* **Exercise**:
An exact transcript is required of the lines below, from the one containing "Collapse the Business Roles section" through the very last; leave every picture out of it.

* **Collected data**:
________________

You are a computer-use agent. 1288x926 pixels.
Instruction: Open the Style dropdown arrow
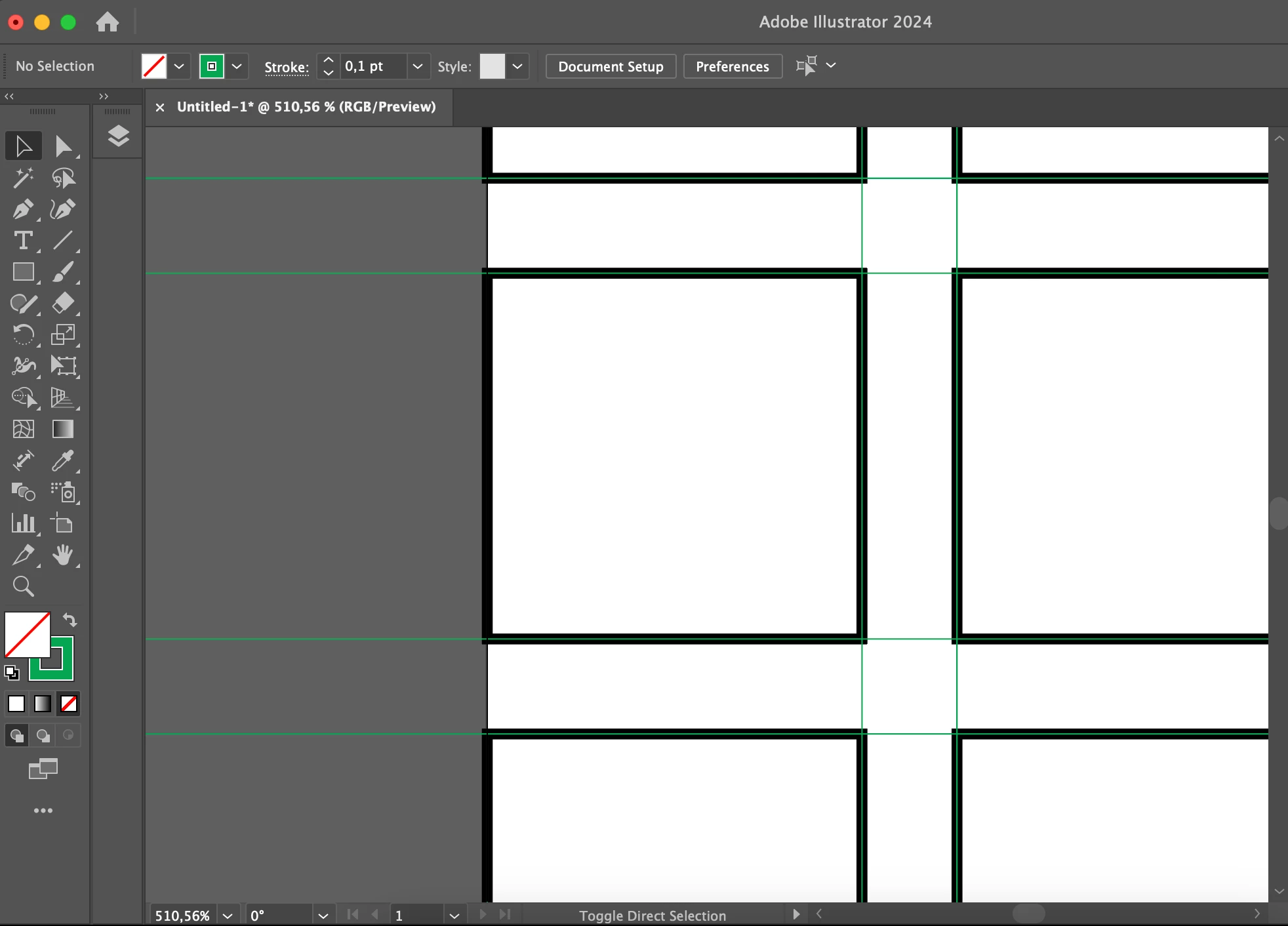517,66
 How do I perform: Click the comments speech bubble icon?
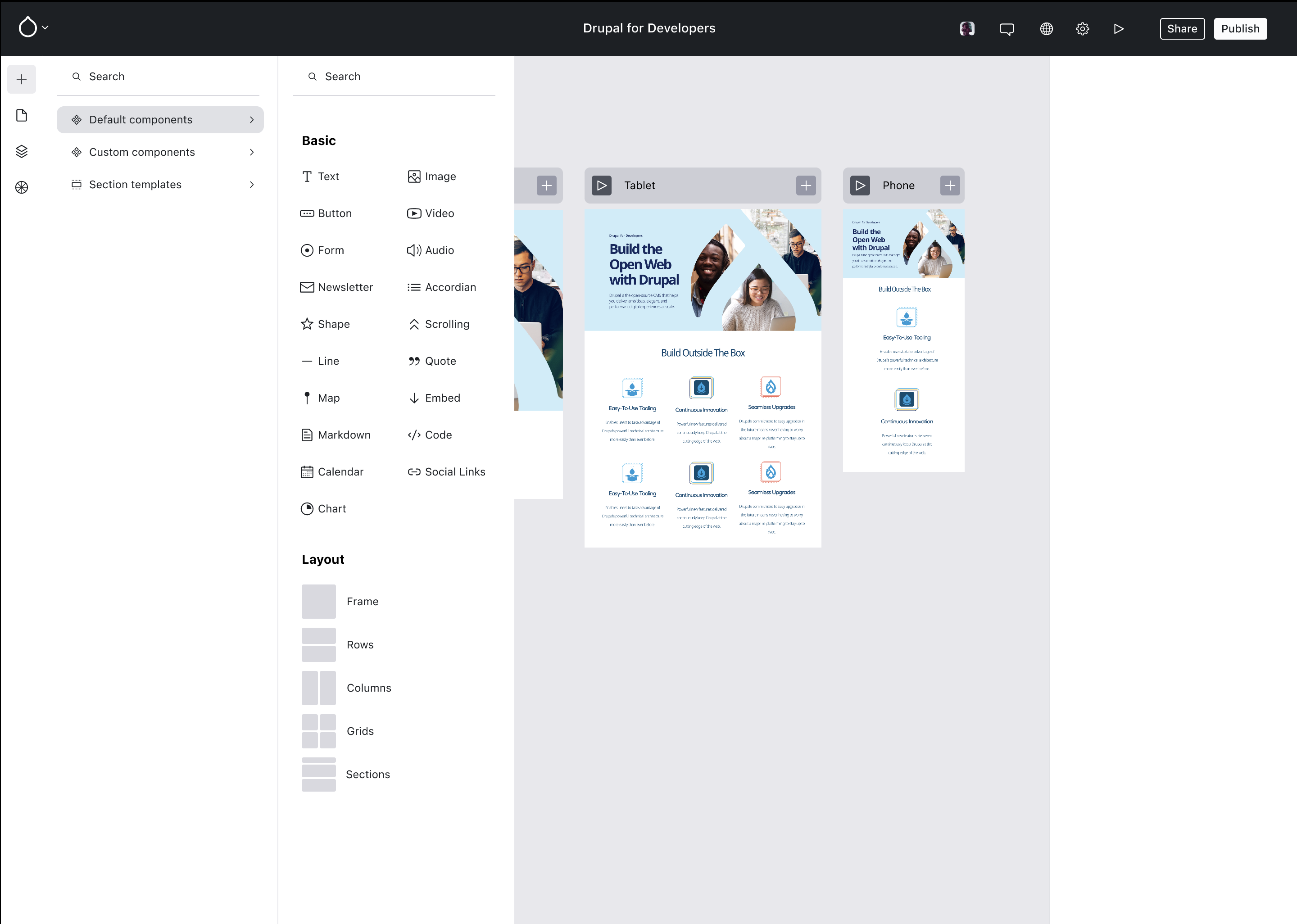click(1007, 29)
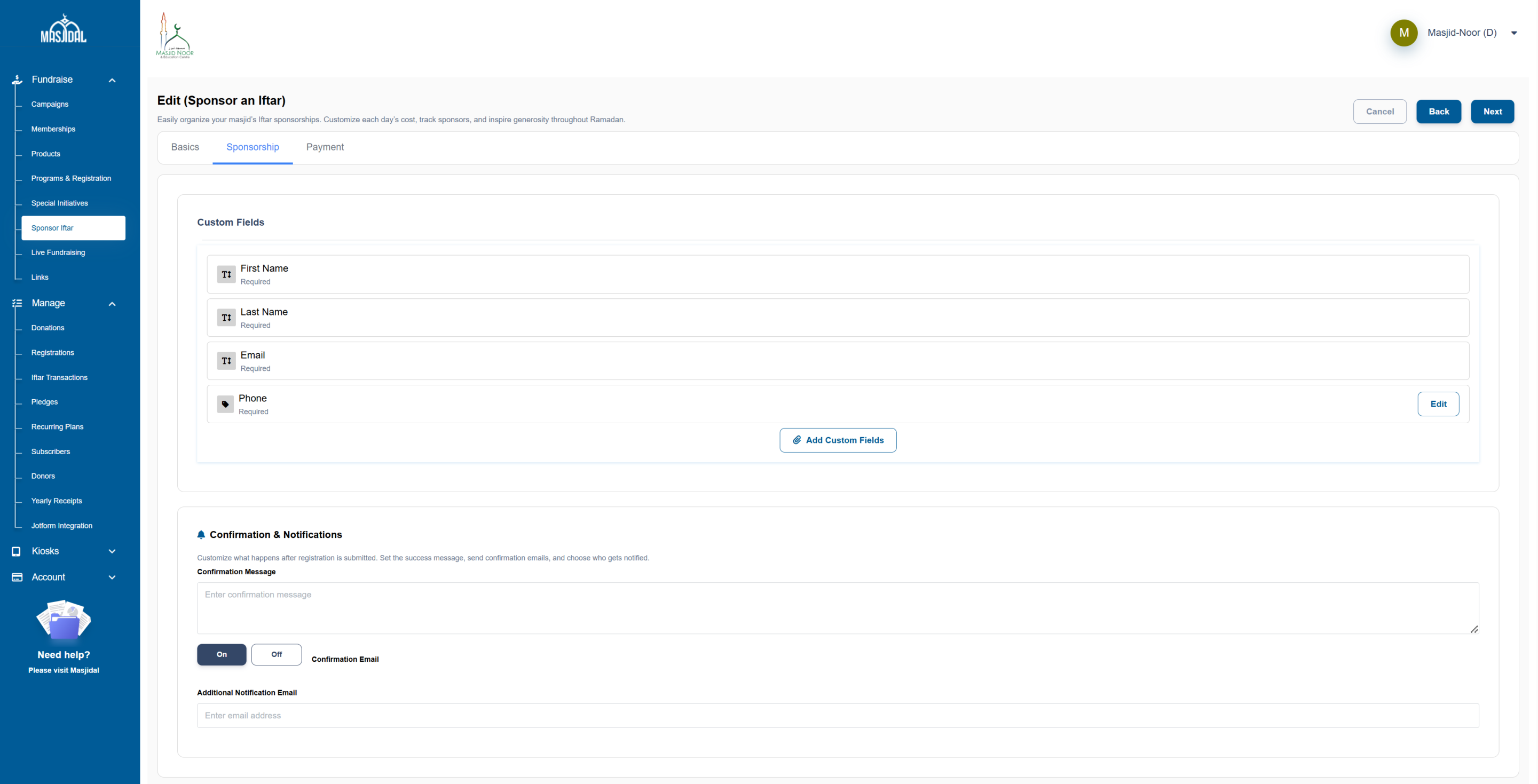Viewport: 1538px width, 784px height.
Task: Collapse the Fundraise sidebar section
Action: tap(112, 80)
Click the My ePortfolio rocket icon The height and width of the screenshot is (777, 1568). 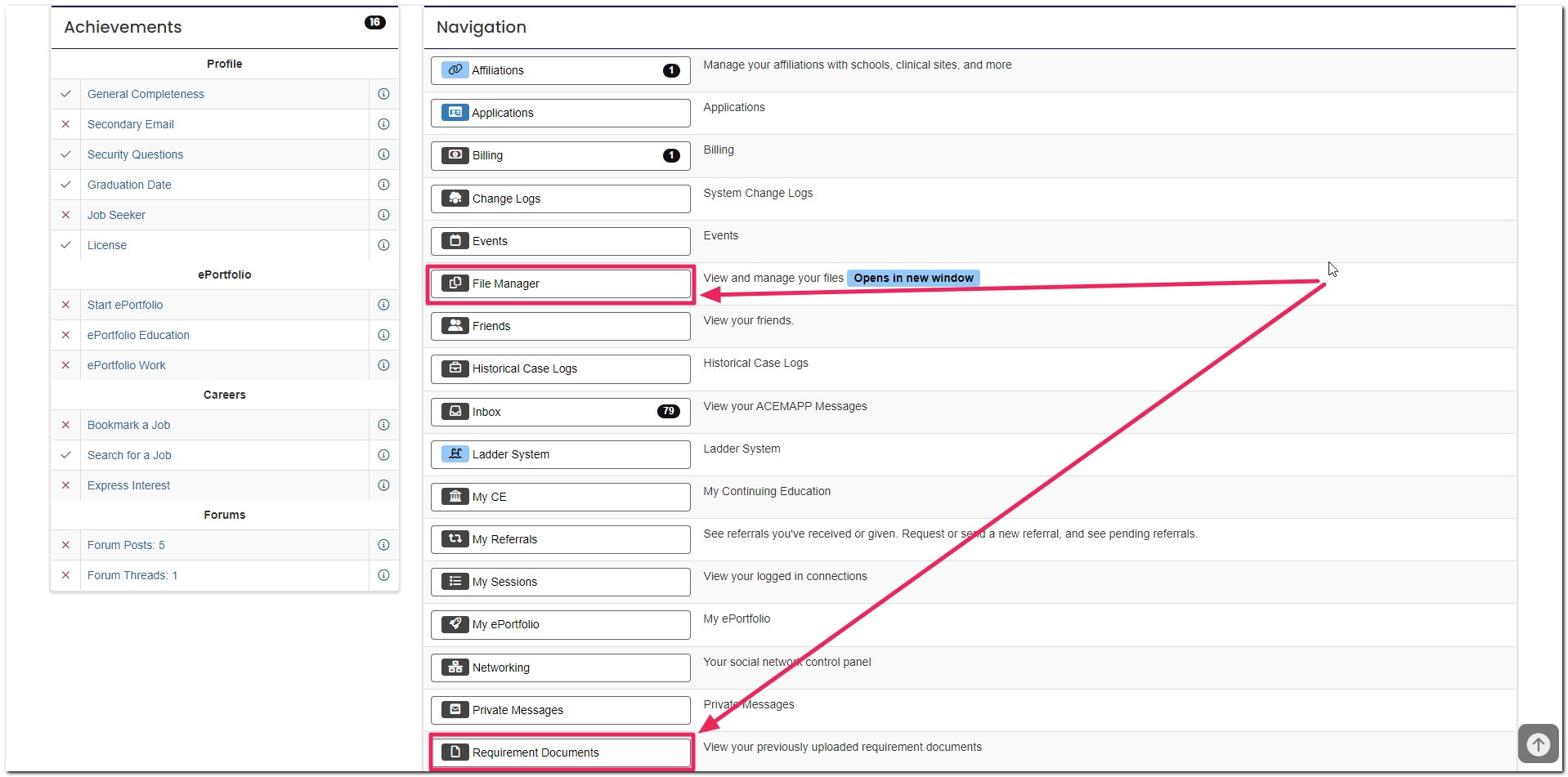click(455, 624)
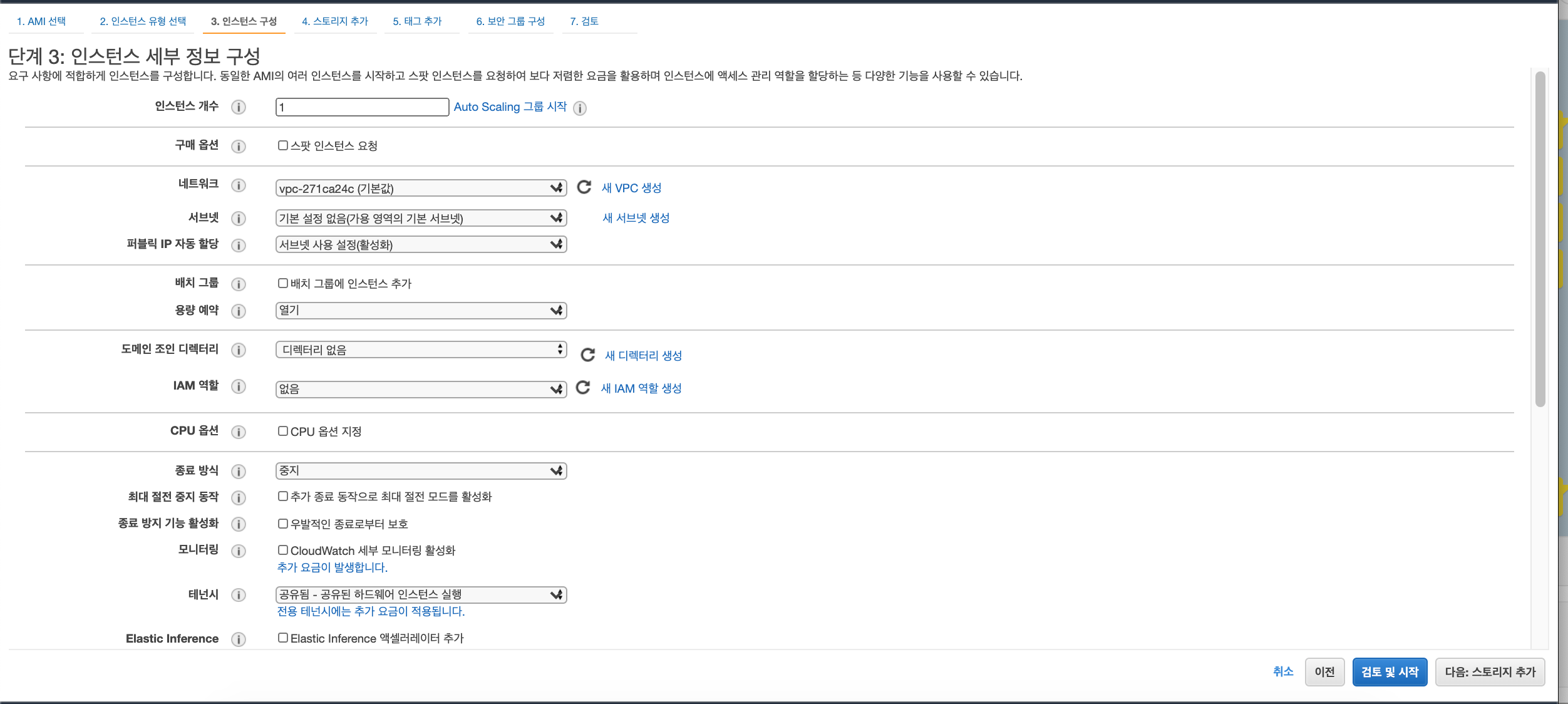Open the 서브넷 dropdown

(421, 218)
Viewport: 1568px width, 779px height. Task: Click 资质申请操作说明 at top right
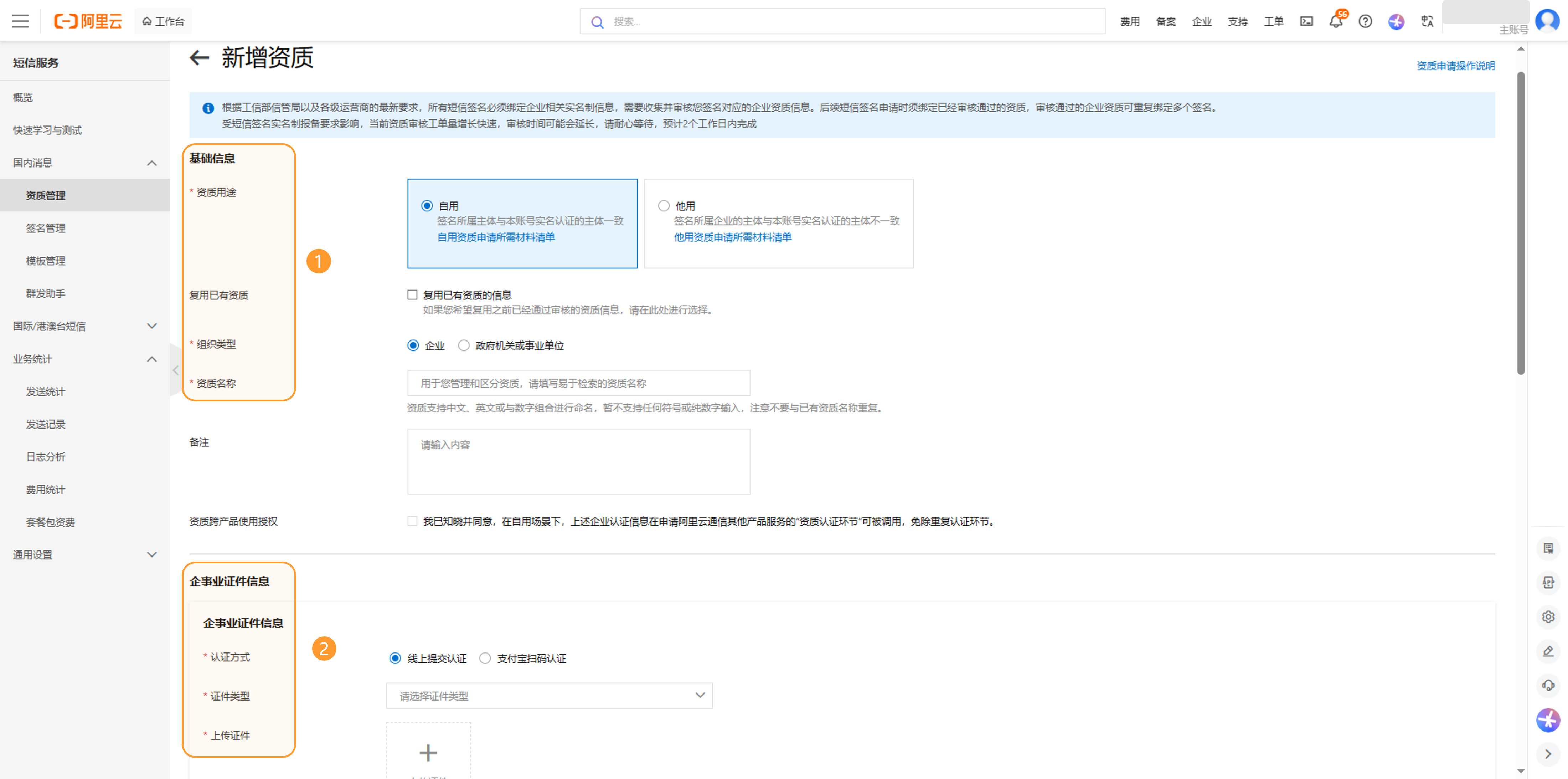click(x=1455, y=65)
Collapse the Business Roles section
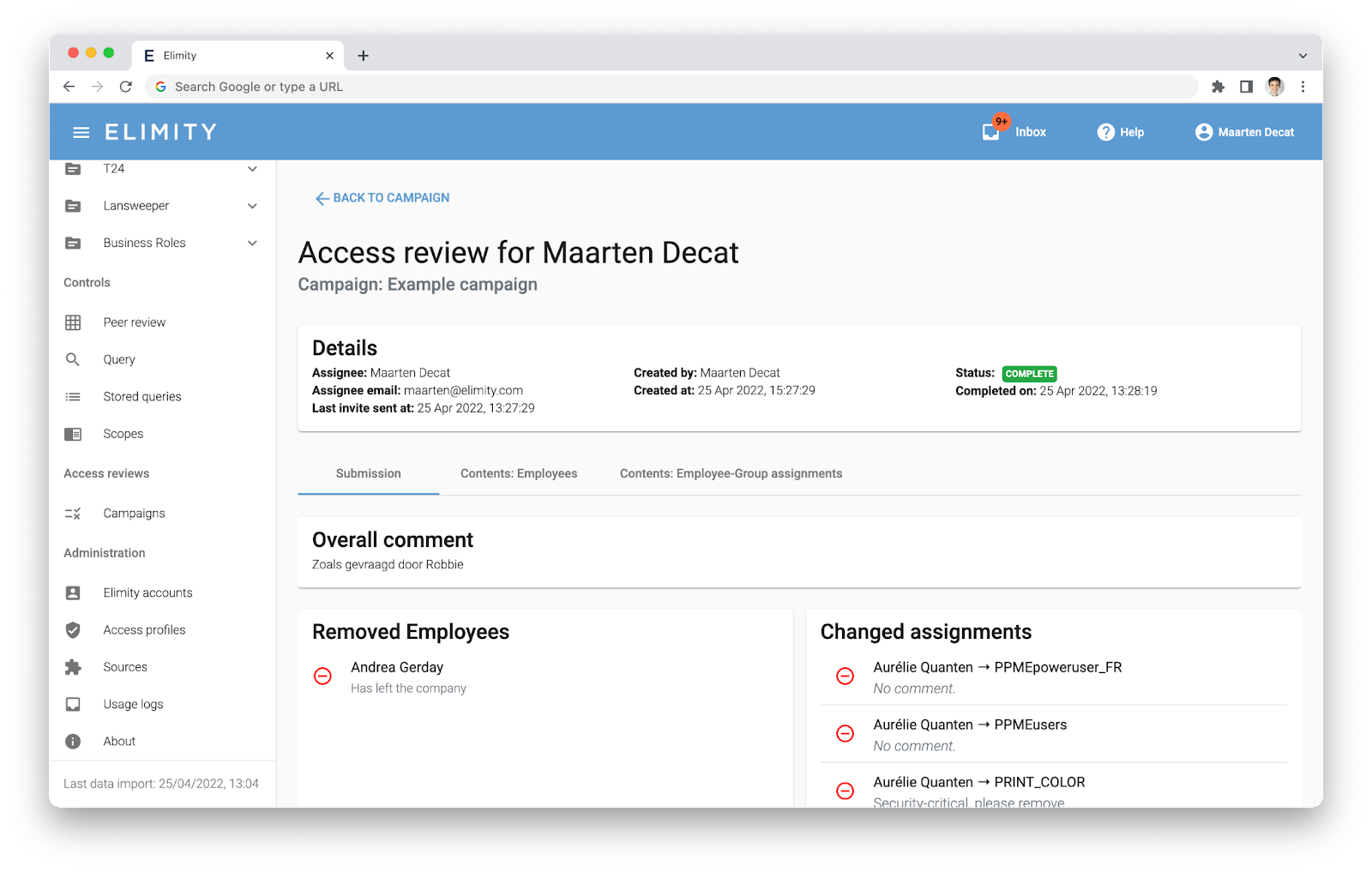 click(251, 243)
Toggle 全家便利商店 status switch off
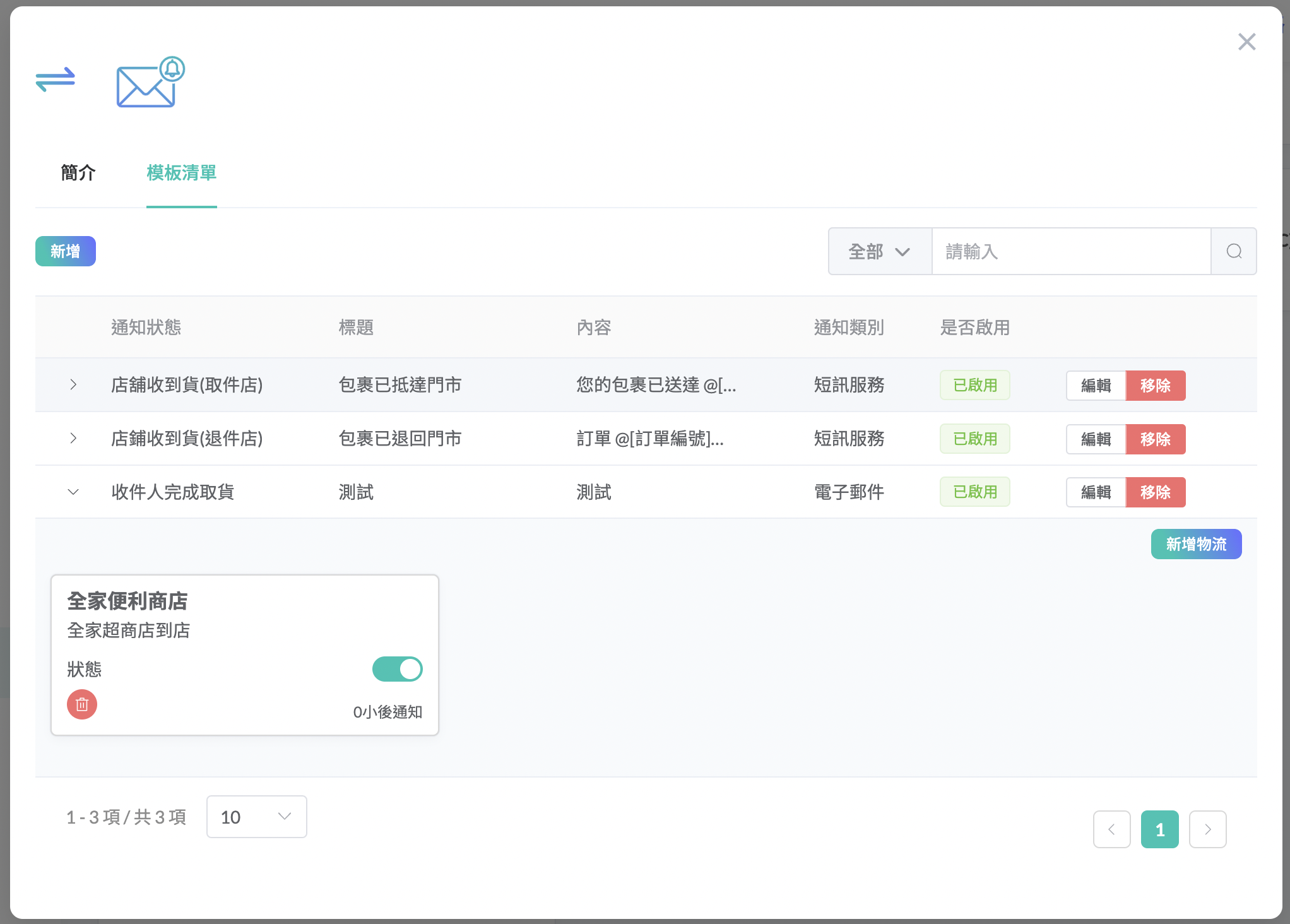 click(397, 669)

________________

* **Exercise answer**:
Collapse the Business Roles section
 click(251, 243)
Toggle 全家便利商店 status switch off
 click(397, 669)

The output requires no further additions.